Limbs from embryonic day 15.5 mice (E15.5) were fixed overnight with 4% paraformaldehyde (PFA) in PBS, pH 7.4, at 4°C, washed overnight with PBS (4°C), dehydrated, and embedded in paraffin. Sections of 10 µm were cut, mounted on 3-aminopropyltriethoxy-silane-treated (positively charged) glass slides, dewaxed in xylenes, and rehydrated. After washing in PBS, they were digested with 10 µg/ml proteinase K, fixed in 4% PFA, and acetylated with 0.25% acetic anhydride. The sections were hybridized overnight at 55°C with DIG-labeled riboprobes for Rgs2 (sense or antisense). After hybridization, the sections were washed in 2x SSC, 1x SSC, and 0.5x SSC at 50°C. Riboprobes were digested with RNase A and washed once with tris-buffered saline (TBS; pH 7.5). Anti-DIG antibody conjugated to ALP (Roche) was used as the primary antibody. The blocking and detection of the DIG-labeled sections using NBT-BCIP colorimetric reaction was carried out according to the instructions of the manufacturer (Roche).

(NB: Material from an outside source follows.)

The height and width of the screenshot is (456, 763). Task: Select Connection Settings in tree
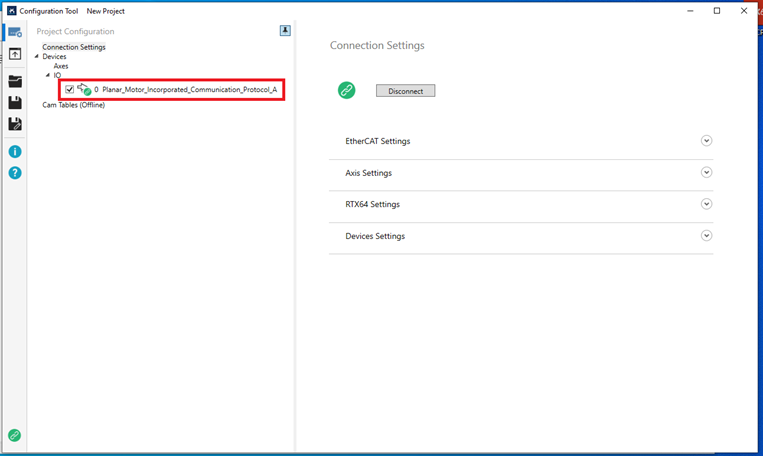[73, 47]
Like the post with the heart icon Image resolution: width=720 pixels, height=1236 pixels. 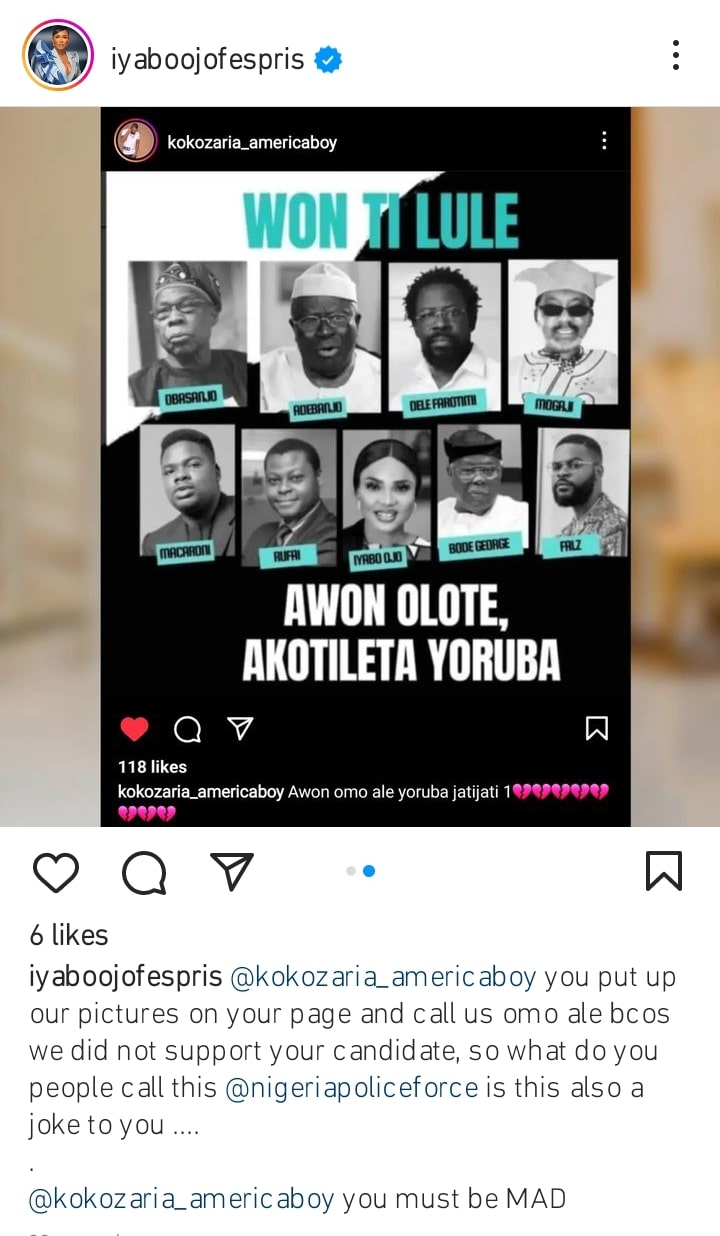coord(56,872)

Generation of Stable Transfectants and ATDC-5 Cell Culture
ATDC5 cells were cultured and transfected as described (Wang et al., 2004
). For transfections, cells were seeded at 2 x 104 cells/ml per well of six-well tissue culture plates and individually transfected with expression vectors for human RGS2 (Guthrie cDNA Resource Center, http://www.cdna.org/) and empty expression vector pcDNA3.1+ (Invitrogen) using Fugene6 (Roche) according to the manufacturer's specifications. Pools of transfected cells were selected with 800 mg/ml Geneticin. Differentiation was induced by addition of ITS as described (Wang et al., 2004
).
Western Blotting
ATDC5 cells were centrifuged at 1000 x g in ice-cold PBS and resuspended in ice-cold RIPA lysis buffer (150 mM NaCl, 50 mM Tris-HCl, pH 7.5, 1% Triton X-100, 1% deoxycholate, 0.1% SDS, 2 mM EDTA, 500 mM sodium fluoride, 100 mM sodium orthovanadate). Cell lysates were subsequently sonicated and the protein was quantified by bicinchoninic acid (BCA) assay (Sigma) according to the manufacturer's specifications. To confirm expression of HA-tagged RGS2, 60 µg of protein was loaded and size-fractionated on a 10% SDS-PAGE and blotted overnight onto a nitrocellulose membrane (PROTRAN, Schleicher and Schuell Bioscience, Keene, NH). Nonspecific sites were blocked in a 5% solution of nonfat milk powder in TBS. The nitrocellulose membrane was incubated with high-affinity rat monoclonal anti-HA IgG (Roche) followed by incubation with goat anti-rat secondary IgG antibody with horseradish peroxidase conjugate (Santa Cruz Biotechnology, Santa Cruz, CA) using 1:1000 and 1:5000 dilutions, respectively. Lysates containing HA-tagged constructs were visualized with enhanced chemiluminescence Advance Western blot detection system (Amersham Biosciences, Piscataway, NJ) and Alphaimager 2200.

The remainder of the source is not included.